# Blackwater USA canvassing support via e-mail



## The Bread Guy (27 Oct 2007)

Note:  My sharing this does NOT imply support for or opposition to this company - this is shared_* only*_ in the interests of letting people interested in military affairs know what the company is doing in light of recent media coverage.

Here's an e-mail shared with me by someone who received it (they're on the company's newsletter mailing list)....



> A Request for Your Support
> 
> The Blackwater family is comprised of dedicated and active service providers that work vigorously to support the American nation. In this tumultuous political climate, Blackwater Worldwide has taken center stage, our services and ethics aggressively challenged with misinformation and fabrications. Letters, e-mails and calls to your elected Congressional representatives can and will create a positive impact by influencing the manner in which they gather and present information.
> 
> ...


----------



## edgar (28 Oct 2007)

It's interesting how these guys seem to have a regimental family. When threatened they mobilize the Honoraries and alumni just like any other unit. Combat makes it so I think. Any security company I worked for had more in common with McDonald's than a regiment.


----------



## Greymatters (29 Oct 2007)

Why would anyone want to support an organization that maintains such a blank face of anonymity? this is pretty much teh message they send out...

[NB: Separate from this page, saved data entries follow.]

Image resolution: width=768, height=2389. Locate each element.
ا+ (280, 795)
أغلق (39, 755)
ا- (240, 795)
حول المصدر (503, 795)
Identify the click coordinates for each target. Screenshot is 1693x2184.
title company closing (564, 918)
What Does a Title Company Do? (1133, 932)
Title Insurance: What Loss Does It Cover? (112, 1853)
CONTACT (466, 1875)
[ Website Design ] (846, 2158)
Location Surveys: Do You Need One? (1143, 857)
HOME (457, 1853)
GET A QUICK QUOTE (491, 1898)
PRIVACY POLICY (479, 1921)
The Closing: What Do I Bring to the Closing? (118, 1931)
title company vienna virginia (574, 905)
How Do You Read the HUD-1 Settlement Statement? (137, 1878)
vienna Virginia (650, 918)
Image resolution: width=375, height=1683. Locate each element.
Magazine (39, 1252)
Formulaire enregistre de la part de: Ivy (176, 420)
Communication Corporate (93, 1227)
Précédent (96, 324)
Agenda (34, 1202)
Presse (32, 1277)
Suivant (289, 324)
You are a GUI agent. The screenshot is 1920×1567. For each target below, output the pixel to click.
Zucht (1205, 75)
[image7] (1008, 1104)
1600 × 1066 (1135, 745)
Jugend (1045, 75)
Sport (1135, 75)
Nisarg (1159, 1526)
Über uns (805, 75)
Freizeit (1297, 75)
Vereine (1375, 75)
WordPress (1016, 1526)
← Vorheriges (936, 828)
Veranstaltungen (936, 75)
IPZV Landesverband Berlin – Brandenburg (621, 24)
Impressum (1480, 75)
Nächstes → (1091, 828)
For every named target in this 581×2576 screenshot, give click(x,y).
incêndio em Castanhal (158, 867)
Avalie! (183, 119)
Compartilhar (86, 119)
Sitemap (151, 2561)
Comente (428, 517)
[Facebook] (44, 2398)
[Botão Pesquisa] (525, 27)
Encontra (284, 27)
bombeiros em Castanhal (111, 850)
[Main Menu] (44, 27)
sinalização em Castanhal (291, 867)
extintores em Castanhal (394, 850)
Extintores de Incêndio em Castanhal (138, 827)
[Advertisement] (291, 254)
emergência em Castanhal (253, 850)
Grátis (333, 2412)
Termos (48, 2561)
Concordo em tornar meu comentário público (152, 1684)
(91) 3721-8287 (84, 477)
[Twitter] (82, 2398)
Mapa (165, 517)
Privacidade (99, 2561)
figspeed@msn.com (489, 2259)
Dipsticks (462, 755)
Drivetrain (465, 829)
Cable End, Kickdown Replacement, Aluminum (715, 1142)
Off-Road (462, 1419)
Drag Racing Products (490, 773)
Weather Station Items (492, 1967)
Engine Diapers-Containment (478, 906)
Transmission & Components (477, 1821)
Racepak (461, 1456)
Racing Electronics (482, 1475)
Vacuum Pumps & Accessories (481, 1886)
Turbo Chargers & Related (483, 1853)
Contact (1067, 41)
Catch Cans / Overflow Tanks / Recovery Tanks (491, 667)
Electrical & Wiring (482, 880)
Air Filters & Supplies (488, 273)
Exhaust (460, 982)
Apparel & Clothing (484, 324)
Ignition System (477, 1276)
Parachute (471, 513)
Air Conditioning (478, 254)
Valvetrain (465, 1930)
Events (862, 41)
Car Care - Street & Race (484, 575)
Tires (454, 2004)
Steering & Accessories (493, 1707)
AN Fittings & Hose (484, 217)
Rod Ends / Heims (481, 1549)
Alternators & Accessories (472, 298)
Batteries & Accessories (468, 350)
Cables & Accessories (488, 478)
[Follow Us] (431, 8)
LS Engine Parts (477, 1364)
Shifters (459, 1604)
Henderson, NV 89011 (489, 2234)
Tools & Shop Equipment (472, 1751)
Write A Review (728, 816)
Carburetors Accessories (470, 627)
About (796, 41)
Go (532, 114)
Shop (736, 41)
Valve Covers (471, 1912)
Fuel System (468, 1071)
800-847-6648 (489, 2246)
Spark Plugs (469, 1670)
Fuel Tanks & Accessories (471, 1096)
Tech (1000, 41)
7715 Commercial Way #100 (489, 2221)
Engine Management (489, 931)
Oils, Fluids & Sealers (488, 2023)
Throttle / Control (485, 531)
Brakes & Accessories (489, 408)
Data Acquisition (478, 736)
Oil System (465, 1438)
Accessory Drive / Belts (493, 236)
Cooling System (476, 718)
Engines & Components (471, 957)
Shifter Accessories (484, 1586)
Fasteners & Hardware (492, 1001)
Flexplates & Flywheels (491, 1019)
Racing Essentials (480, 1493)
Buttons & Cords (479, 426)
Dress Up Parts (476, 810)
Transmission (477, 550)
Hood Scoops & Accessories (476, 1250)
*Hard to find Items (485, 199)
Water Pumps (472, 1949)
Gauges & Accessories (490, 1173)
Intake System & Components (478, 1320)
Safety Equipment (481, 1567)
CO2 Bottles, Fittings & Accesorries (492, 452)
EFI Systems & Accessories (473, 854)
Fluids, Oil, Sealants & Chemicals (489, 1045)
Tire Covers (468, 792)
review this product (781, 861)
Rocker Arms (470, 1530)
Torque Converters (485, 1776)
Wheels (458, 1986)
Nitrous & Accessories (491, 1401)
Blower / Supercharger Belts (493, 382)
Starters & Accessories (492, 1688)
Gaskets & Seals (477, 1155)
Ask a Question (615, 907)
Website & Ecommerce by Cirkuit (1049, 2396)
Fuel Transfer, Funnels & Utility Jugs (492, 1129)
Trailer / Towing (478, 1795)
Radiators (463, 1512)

"Hi we're from Blackwater.  We wont tell you who we are or how to talk to us. And we dont want you to call us by phone, preferably you can just send us an email to a blank generic email address.  We also wont tell you who our board of directors are, or our owners, or our leading commanders.  We also wont show you any company fiscal or performance reports, or explain exactly what we do on overseas operations.  But trust us, we're a great bunch of guys and we deserve your support."

These guys need some serious PR and marketing advice...


----------



## tomahawk6 (29 Oct 2007)

When you are good you just dont need PR.


----------



## Greymatters (29 Oct 2007)

tomahawk6 said:
			
		

> When you are good you just dont need PR.



You can be as good as you want, nobody trusts an anonymous face unless there is a reputation for trust there.  Blackwater has deliberately created a low-profile for themselves and their staff, all part of the company image they wanted to project, but its an image that never works well with public opinion-dependent campaigns.


----------



## KevinB (30 Oct 2007)

Please Mr. Greymatter - fill us with your wisdom on other PMC's that have a high profile media image?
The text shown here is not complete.